Aim of the exercise:
Write out all the data again, exactly as it stands.

Data for analysis:
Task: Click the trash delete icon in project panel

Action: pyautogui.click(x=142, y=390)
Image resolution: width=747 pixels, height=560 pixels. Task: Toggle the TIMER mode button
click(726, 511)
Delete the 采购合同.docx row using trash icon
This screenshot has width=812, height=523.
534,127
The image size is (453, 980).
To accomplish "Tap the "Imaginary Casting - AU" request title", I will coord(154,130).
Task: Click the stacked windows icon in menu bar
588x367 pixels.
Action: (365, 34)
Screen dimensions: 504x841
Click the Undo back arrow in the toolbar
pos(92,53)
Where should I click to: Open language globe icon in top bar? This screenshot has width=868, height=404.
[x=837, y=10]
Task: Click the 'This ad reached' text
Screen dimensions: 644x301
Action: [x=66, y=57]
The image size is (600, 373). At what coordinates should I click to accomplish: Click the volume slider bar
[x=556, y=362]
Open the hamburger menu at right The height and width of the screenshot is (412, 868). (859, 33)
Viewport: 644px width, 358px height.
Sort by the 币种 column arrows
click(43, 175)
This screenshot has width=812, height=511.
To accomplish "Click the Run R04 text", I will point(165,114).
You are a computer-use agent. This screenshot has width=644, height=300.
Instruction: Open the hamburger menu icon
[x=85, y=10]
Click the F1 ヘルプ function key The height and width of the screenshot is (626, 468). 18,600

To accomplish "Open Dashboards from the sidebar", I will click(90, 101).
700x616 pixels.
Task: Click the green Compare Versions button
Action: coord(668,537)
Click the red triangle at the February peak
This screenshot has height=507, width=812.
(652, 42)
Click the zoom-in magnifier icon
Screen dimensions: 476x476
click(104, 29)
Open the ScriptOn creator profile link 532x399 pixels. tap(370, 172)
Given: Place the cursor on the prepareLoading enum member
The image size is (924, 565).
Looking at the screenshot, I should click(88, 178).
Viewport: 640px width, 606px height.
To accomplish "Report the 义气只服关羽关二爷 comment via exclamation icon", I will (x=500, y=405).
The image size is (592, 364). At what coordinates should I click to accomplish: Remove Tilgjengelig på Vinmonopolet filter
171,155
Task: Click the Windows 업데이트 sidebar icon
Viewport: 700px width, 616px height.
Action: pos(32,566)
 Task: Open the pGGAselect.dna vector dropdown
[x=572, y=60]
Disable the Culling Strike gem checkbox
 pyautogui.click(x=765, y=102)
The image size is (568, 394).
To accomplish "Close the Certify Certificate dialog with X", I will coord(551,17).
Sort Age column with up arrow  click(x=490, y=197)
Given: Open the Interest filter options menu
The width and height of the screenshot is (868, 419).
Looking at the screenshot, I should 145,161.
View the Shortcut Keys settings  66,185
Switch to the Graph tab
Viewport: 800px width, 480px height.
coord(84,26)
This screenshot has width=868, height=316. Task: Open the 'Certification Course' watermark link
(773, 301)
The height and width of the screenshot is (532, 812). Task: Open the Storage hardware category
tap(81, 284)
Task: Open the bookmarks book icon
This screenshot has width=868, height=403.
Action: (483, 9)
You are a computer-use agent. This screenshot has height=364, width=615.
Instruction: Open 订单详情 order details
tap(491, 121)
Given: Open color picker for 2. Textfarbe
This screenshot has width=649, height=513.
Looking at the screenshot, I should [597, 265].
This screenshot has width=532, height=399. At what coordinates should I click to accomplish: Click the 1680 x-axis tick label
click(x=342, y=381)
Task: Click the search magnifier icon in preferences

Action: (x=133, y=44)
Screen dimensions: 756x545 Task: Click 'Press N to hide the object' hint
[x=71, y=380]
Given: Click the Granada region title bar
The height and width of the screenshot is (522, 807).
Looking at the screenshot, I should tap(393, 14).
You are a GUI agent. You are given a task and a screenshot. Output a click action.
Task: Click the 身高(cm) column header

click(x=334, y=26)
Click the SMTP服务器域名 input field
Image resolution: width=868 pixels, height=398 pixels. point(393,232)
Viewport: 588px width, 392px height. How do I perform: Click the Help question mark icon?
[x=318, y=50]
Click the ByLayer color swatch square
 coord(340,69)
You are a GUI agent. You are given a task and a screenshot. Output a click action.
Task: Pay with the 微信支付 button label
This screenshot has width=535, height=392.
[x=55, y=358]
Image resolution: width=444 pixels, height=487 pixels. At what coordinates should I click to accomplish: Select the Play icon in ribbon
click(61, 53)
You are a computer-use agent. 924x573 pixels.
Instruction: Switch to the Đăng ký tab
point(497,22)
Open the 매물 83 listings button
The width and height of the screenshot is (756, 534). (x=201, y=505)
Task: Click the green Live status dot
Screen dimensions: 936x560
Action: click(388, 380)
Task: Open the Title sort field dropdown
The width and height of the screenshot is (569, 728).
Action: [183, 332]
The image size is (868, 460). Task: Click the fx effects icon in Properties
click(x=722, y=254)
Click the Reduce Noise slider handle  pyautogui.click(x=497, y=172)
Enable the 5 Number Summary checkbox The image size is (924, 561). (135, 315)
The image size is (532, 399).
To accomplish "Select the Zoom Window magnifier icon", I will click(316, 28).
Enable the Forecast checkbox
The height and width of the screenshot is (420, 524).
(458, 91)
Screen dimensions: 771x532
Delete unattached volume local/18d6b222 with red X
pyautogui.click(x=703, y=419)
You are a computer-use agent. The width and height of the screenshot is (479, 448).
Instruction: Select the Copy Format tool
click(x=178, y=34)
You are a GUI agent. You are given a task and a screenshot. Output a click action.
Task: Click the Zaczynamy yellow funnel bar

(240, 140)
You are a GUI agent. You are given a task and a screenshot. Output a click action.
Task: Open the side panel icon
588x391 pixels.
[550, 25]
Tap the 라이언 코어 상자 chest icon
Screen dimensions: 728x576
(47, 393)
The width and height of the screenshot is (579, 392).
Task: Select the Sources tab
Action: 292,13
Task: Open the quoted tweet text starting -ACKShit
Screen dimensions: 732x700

Exercise output:
Task: Click the trash delete icon in project panel

Action: pyautogui.click(x=142, y=390)
Image resolution: width=747 pixels, height=560 pixels. Task: Toggle the TIMER mode button
click(726, 511)
Delete the 采购合同.docx row using trash icon
This screenshot has width=812, height=523.
534,127
The image size is (453, 980).
To accomplish "Tap the "Imaginary Casting - AU" request title", I will coord(154,130).
Task: Click the stacked windows icon in menu bar
588x367 pixels.
Action: (365, 34)
Screen dimensions: 504x841
Click the Undo back arrow in the toolbar
pos(92,53)
Where should I click to: Open language globe icon in top bar? This screenshot has width=868, height=404.
[x=837, y=10]
Task: Click the 'This ad reached' text
Screen dimensions: 644x301
Action: [x=66, y=57]
The image size is (600, 373). At what coordinates should I click to accomplish: Click the volume slider bar
[x=556, y=362]
Open the hamburger menu at right The height and width of the screenshot is (412, 868). (859, 33)
Viewport: 644px width, 358px height.
Sort by the 币种 column arrows
click(43, 175)
This screenshot has width=812, height=511.
To accomplish "Click the Run R04 text", I will point(165,114).
You are a computer-use agent. This screenshot has width=644, height=300.
Instruction: Open the hamburger menu icon
[x=85, y=10]
Click the F1 ヘルプ function key The height and width of the screenshot is (626, 468). 18,600

To accomplish "Open Dashboards from the sidebar", I will click(90, 101).
700x616 pixels.
Task: Click the green Compare Versions button
Action: coord(668,537)
Click the red triangle at the February peak
This screenshot has height=507, width=812.
(652, 42)
Click the zoom-in magnifier icon
Screen dimensions: 476x476
click(104, 29)
Open the ScriptOn creator profile link 532x399 pixels. tap(370, 172)
Given: Place the cursor on the prepareLoading enum member
The image size is (924, 565).
Looking at the screenshot, I should click(88, 178).
Viewport: 640px width, 606px height.
To accomplish "Report the 义气只服关羽关二爷 comment via exclamation icon", I will (x=500, y=405).
The image size is (592, 364). At what coordinates should I click to accomplish: Remove Tilgjengelig på Vinmonopolet filter
171,155
Task: Click the Windows 업데이트 sidebar icon
Viewport: 700px width, 616px height.
Action: pos(32,566)
 Task: Open the pGGAselect.dna vector dropdown
[x=572, y=60]
Disable the Culling Strike gem checkbox
 pyautogui.click(x=765, y=102)
The image size is (568, 394).
To accomplish "Close the Certify Certificate dialog with X", I will coord(551,17).
Sort Age column with up arrow  click(x=490, y=197)
Given: Open the Interest filter options menu
The width and height of the screenshot is (868, 419).
Looking at the screenshot, I should 145,161.
View the Shortcut Keys settings  66,185
Switch to the Graph tab
Viewport: 800px width, 480px height.
coord(84,26)
This screenshot has width=868, height=316. Task: Open the 'Certification Course' watermark link
(773, 301)
The height and width of the screenshot is (532, 812). Task: Open the Storage hardware category
tap(81, 284)
Task: Open the bookmarks book icon
This screenshot has width=868, height=403.
Action: (483, 9)
You are a computer-use agent. This screenshot has height=364, width=615.
Instruction: Open 订单详情 order details
tap(491, 121)
Given: Open color picker for 2. Textfarbe
This screenshot has width=649, height=513.
Looking at the screenshot, I should [597, 265].
This screenshot has width=532, height=399. At what coordinates should I click to accomplish: Click the 1680 x-axis tick label
click(x=342, y=381)
Task: Click the search magnifier icon in preferences

Action: (x=133, y=44)
Screen dimensions: 756x545 Task: Click 'Press N to hide the object' hint
[x=71, y=380]
Given: Click the Granada region title bar
The height and width of the screenshot is (522, 807).
Looking at the screenshot, I should tap(393, 14).
You are a GUI agent. You are given a task and a screenshot. Output a click action.
Task: Click the 身高(cm) column header

click(x=334, y=26)
Click the SMTP服务器域名 input field
Image resolution: width=868 pixels, height=398 pixels. point(393,232)
Viewport: 588px width, 392px height. How do I perform: Click the Help question mark icon?
[x=318, y=50]
Click the ByLayer color swatch square
 coord(340,69)
You are a GUI agent. You are given a task and a screenshot. Output a click action.
Task: Pay with the 微信支付 button label
This screenshot has width=535, height=392.
[x=55, y=358]
Image resolution: width=444 pixels, height=487 pixels. At what coordinates should I click to accomplish: Select the Play icon in ribbon
click(61, 53)
You are a computer-use agent. 924x573 pixels.
Instruction: Switch to the Đăng ký tab
point(497,22)
Open the 매물 83 listings button
The width and height of the screenshot is (756, 534). (x=201, y=505)
Task: Click the green Live status dot
Screen dimensions: 936x560
Action: click(388, 380)
Task: Open the Title sort field dropdown
The width and height of the screenshot is (569, 728).
Action: [183, 332]
The image size is (868, 460). Task: Click the fx effects icon in Properties
click(x=722, y=254)
Click the Reduce Noise slider handle  pyautogui.click(x=497, y=172)
Enable the 5 Number Summary checkbox The image size is (924, 561). (135, 315)
The image size is (532, 399).
To accomplish "Select the Zoom Window magnifier icon", I will click(316, 28).
Enable the Forecast checkbox
The height and width of the screenshot is (420, 524).
(458, 91)
Screen dimensions: 771x532
Delete unattached volume local/18d6b222 with red X
pyautogui.click(x=703, y=419)
You are a computer-use agent. The width and height of the screenshot is (479, 448).
Instruction: Select the Copy Format tool
click(x=178, y=34)
You are a GUI agent. You are given a task and a screenshot. Output a click action.
Task: Click the Zaczynamy yellow funnel bar

(240, 140)
You are a GUI agent. You are given a task and a screenshot. Output a click action.
Task: Open the side panel icon
588x391 pixels.
[550, 25]
Tap the 라이언 코어 상자 chest icon
Screen dimensions: 728x576
(47, 393)
The width and height of the screenshot is (579, 392).
Task: Select the Sources tab
Action: 292,13
Task: Open the quoted tweet text starting -ACKShit
Screen dimensions: 732x700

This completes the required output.